Pero vayamos por partes. Porque lo de ayer de Cuatro no sé si es estilo o pura locura. Imágenes que se repetían sin ningún tipo de orden, planos de barridos buscando toro como auténticos guiris corriendo en sentido contrario, audios que no se correspondían con la imágenes y tapaban por completo la narración principal. Puro caos que se hubiera entendido mejor el día de antes donde los reporteros se metieron en el corazón del chupinazo (también lo hicieron los de TVE ) en la trampa sin salida en que se convierten las calles de la ciudad en los momentos previos a las 12 del mediodía. Pero a mi me da que tanto barullo rompe de manera frontal la tensión dramática que ha marcado hasta ahora las retransmisiones de este espectáculo. Porque por más que se empeñen, un encierro no es un partido de fútbol.
La experiencia había asegurado hasta ahora que la grandeza de las imágenes del encierro es más poderosa con cierto silencio y cierto orden en las sucesión de las imágenes que metiendo el micrófono a pie de calle y dejando que las imágenes se sucedan sin control, ni realización. Jamás se había visto una narración tan desordenada de un material audiovisual y el resultado creo que tampoco merece la pena. Es cierto que tantoCuatro como TVE han ampliado sus horas de emisión. En ambos casos las retransmisiones en directo empezaron antes de las siete y media y se alargaron durante más de 75 minutos. Todo un privilegio que dos de las grandes cadenas generalistas se ocupen del acto.
Desde el año pasado los espectadores nos tenemos que decantar por seguir el encierro entre TVE y Cuatro. Esta dualidad mañanera tiene ya su miga. Si uno apuesta por la dejarse llevar por la tradición y los sabios consejos de Javier Solano (el gran especialista en encierros) corre el peligro de perderse algún lance de los que puedan suceder en la plaza de toros a donde TVE sólo llega a través de la puerta abierta del callejón.
Lo que sí ha evolucionado con respecto al año pasado es que ambas cadenas se miran de reojo. El estilo desenfadado de Cuatro comienza a copiarse en TVE acostumbrada como estaba a retransmitirlos año tras año sin admitir mayores cambios. De pronto la intromisión de Cuatro ha supuesto que en el canal público tenga que mover ficha para no aparecer como un viejo cascarrabias.

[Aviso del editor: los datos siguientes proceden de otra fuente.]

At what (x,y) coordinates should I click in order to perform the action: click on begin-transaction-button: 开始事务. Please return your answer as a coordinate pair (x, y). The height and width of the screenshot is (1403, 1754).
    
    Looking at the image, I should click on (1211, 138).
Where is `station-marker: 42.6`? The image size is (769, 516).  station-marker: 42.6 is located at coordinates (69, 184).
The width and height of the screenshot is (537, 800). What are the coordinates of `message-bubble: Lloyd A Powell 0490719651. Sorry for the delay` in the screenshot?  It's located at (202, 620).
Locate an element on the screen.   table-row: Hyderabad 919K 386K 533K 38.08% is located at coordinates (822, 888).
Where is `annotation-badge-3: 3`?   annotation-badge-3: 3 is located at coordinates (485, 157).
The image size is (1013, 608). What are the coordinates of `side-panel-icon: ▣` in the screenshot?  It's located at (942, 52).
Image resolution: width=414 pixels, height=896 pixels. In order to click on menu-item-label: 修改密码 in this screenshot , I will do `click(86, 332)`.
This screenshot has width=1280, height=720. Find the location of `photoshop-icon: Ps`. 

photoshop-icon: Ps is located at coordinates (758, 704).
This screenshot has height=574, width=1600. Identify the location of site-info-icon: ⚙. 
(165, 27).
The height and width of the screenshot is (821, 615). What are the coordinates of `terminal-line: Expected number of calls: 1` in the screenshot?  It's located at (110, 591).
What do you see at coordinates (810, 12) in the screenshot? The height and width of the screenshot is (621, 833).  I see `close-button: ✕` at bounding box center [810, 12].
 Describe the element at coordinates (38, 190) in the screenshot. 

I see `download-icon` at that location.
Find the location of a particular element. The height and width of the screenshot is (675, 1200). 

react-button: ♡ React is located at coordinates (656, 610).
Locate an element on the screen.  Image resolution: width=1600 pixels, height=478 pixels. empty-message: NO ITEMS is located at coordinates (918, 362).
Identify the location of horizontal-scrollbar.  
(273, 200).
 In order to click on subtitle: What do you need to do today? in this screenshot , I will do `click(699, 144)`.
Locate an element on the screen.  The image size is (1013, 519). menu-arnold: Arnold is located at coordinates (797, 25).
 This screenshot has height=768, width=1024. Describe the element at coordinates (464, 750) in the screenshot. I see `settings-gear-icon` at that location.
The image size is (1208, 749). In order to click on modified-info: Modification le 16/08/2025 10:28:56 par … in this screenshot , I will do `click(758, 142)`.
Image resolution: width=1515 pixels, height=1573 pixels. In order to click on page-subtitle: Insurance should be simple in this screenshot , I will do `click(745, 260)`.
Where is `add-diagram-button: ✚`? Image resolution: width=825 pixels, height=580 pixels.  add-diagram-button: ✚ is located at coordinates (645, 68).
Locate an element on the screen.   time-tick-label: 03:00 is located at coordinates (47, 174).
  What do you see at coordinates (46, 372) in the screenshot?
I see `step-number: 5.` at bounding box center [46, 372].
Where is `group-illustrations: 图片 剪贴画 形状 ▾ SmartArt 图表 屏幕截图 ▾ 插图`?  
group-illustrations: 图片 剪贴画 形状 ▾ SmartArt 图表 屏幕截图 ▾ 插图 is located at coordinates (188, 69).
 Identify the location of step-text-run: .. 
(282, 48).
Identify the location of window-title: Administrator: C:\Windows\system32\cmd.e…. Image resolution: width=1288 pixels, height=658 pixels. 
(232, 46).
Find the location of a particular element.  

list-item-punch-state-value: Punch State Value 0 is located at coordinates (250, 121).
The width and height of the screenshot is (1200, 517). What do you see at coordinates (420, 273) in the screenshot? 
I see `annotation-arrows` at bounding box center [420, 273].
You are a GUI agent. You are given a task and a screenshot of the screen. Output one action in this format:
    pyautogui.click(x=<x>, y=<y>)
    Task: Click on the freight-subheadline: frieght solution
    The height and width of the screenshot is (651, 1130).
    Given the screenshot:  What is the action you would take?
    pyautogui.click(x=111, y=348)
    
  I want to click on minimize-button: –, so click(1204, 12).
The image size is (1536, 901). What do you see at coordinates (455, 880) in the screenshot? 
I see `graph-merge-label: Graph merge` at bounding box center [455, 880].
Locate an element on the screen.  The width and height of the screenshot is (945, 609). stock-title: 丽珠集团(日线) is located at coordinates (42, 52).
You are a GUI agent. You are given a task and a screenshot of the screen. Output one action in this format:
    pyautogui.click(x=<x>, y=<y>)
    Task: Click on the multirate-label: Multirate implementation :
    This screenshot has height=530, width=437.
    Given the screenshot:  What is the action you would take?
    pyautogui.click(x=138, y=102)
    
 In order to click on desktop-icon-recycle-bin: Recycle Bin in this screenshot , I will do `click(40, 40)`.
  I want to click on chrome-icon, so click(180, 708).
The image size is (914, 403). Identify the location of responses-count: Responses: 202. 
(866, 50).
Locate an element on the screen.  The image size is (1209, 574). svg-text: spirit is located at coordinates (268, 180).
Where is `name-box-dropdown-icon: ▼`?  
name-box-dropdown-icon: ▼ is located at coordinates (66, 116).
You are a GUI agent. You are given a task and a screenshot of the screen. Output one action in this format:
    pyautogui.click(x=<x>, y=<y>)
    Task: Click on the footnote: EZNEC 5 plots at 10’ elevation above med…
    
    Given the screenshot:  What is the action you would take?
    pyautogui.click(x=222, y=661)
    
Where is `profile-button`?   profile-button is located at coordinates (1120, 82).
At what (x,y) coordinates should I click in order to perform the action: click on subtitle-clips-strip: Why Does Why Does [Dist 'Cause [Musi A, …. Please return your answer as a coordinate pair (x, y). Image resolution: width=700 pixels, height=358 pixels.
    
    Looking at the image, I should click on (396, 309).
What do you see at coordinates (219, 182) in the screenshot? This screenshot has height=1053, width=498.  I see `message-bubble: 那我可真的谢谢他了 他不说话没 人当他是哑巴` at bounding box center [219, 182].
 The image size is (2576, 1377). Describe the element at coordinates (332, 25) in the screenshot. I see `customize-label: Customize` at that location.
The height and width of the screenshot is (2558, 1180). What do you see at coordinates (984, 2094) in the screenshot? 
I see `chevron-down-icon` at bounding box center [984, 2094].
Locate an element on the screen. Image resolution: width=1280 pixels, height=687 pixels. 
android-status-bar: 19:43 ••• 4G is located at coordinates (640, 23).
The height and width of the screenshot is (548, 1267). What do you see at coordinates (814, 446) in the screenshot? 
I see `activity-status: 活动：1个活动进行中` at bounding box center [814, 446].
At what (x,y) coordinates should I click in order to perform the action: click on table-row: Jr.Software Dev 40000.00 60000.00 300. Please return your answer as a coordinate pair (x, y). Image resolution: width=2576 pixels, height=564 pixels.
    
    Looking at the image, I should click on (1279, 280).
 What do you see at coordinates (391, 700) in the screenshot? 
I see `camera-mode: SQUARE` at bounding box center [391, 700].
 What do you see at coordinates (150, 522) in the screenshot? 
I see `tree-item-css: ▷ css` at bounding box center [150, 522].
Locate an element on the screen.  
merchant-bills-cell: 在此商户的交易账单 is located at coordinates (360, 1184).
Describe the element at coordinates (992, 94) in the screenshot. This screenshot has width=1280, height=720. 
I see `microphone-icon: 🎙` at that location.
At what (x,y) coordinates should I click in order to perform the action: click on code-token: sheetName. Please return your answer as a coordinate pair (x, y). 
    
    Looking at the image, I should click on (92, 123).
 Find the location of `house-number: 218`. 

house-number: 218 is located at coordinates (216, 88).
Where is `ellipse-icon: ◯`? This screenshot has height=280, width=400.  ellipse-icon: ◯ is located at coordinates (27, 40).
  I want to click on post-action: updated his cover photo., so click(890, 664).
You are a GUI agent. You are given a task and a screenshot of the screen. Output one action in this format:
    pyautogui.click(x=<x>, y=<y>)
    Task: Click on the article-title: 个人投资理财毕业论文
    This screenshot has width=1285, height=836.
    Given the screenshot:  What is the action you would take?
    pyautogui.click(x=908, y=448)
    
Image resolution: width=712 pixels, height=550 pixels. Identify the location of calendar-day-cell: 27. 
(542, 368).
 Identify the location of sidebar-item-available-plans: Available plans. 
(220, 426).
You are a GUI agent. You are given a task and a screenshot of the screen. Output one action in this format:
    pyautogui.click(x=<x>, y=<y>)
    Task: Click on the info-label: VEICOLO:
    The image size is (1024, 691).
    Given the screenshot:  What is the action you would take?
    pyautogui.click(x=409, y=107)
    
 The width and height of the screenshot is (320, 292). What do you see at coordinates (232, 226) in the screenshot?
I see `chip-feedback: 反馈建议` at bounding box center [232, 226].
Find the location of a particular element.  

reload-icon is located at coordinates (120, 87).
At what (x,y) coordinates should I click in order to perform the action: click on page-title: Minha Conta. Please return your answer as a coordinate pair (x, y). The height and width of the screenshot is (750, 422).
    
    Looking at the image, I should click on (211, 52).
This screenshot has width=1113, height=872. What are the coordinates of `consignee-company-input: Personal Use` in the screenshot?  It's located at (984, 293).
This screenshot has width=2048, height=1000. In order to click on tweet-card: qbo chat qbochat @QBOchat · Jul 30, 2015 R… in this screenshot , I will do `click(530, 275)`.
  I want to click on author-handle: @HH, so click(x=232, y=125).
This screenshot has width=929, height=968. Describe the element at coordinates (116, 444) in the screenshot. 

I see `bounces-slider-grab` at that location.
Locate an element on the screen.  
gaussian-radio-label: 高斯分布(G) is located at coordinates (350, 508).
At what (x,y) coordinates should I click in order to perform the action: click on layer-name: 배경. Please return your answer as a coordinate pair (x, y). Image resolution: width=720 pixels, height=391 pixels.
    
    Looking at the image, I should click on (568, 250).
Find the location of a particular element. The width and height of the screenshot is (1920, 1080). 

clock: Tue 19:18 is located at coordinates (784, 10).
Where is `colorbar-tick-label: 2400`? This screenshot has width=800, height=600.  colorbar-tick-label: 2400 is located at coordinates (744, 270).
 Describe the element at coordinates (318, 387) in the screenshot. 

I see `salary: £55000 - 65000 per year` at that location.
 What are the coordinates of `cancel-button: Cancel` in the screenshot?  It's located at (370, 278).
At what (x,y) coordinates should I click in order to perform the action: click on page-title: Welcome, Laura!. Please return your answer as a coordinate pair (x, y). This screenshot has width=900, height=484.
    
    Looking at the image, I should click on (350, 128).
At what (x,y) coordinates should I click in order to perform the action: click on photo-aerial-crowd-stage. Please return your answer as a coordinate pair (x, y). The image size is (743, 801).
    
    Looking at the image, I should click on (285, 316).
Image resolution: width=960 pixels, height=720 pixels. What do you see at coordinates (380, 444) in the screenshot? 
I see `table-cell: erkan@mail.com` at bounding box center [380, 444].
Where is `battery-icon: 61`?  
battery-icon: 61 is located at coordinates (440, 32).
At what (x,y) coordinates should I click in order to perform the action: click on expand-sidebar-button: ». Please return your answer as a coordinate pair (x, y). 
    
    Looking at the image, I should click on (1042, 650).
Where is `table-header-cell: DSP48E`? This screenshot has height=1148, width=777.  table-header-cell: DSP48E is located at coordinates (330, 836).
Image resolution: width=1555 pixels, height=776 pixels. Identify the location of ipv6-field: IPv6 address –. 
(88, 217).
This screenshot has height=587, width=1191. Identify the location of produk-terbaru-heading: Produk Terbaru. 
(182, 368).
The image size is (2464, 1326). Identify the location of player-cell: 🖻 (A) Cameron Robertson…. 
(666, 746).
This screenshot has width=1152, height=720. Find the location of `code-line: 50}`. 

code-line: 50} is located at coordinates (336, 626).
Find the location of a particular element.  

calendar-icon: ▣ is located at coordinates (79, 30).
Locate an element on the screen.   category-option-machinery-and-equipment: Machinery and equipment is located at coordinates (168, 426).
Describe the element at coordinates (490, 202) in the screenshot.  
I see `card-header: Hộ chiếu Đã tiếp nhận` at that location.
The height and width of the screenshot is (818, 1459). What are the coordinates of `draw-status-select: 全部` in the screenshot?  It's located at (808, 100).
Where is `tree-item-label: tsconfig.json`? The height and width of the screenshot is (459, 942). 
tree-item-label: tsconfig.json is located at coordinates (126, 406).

El primer encierro de los Sanfermines se saldó con trece trasladados y los movimientos pugilísticos de las dos cadenas. De buenas a primeras un fallo técnico mando a TVE a la lona. Un resbalón que noqueó a las huestes de Almudena Ariza de forma absurda dejándoles fuera de cualquier posibilidad de pelea por las audiencias. Y es que los hay con suerte y Cuatro , después de lo visto en la Eurocopa y ayer con el triunfo de Nadal en Wimbledon, ha demostrado que la tiene. Si de algo sirvió el fallo técnico es para saber que hay cosas que no cambian en televisión. El cartel en el que nos comunicaban que "estamos viendo la retransmisión del encierro de Pamplona" recordaba a otros tiempos en que los fallos estaban a la orden del día. Lo que faltaba de añadir tras su apagón es que en realidad, donde estábamos viendo el encierro era en su competencia. Ya ven, los problemas del directo que ayer incluso se colaron en la casa de unos pamploneses que se vieron sorprendidos en pleno desayuno. Afortunadamente las cámaras de Cuatro los habían pillado en estampa hogareña: entregados al café con leche y dando cuenta de un plato de tostadas. Ojo pues con el directo.